··· Extracted material ···

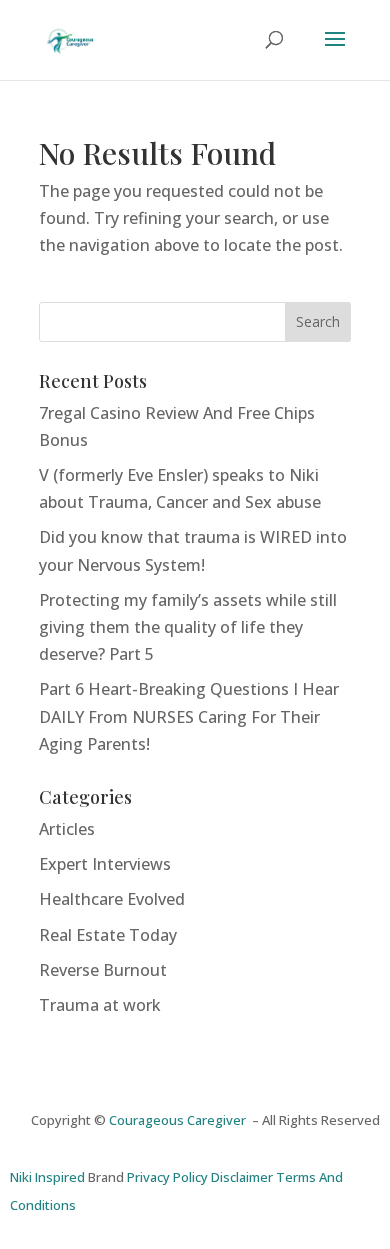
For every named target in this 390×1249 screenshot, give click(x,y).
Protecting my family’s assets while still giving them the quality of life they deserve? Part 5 (188, 627)
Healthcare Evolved (112, 899)
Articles (67, 829)
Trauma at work (100, 1005)
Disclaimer (242, 1177)
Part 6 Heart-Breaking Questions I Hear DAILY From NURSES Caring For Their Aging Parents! (189, 716)
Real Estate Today (108, 935)
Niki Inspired (47, 1177)
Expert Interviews (105, 864)
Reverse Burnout (103, 970)
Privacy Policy (167, 1177)
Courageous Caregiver (180, 1120)
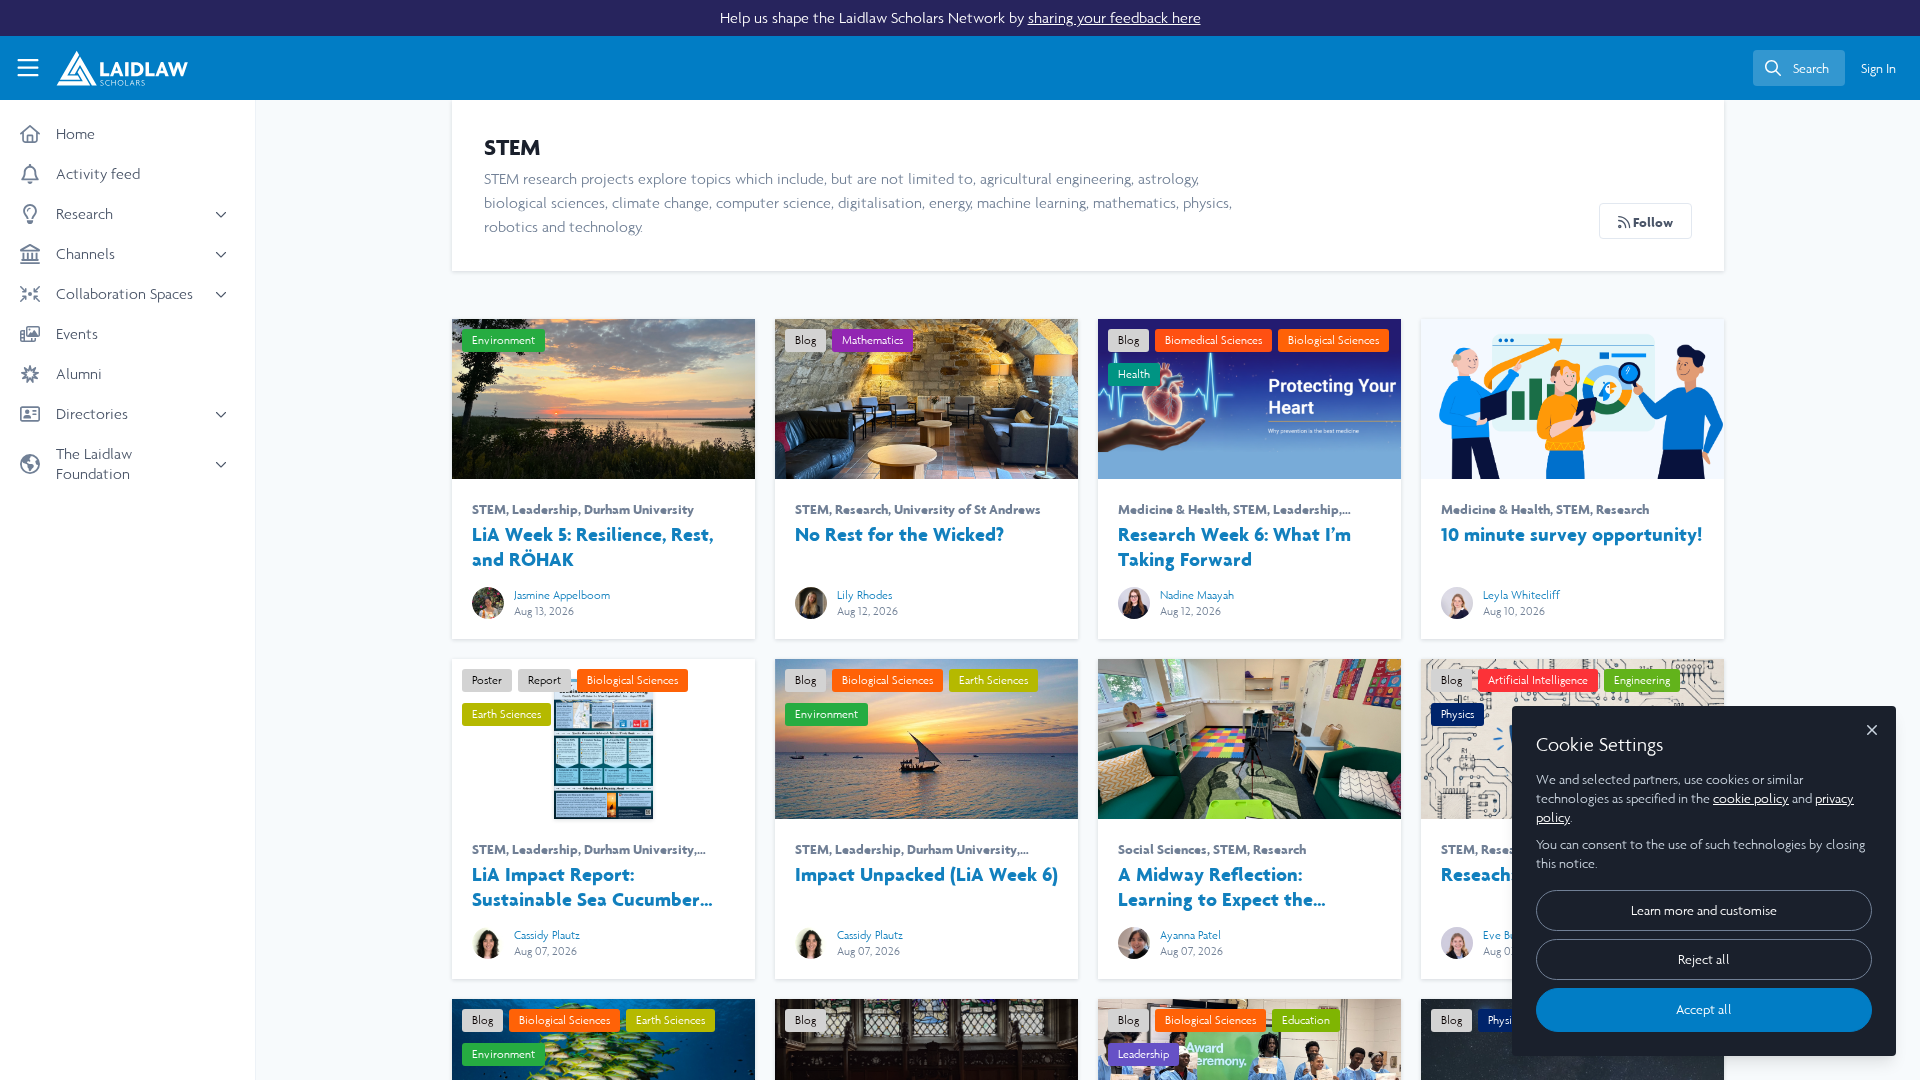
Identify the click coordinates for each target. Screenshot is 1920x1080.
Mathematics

···

• **Problem description**: Scanning the data above, copy out every line where "Part" is found.

• **Result of this task**:
Protecting my family’s assets while still giving them the quality of life they deserve? Part 5 (188, 627)
Part 6 Heart-Breaking Questions I Hear DAILY From NURSES Caring For Their Aging Parents! (189, 716)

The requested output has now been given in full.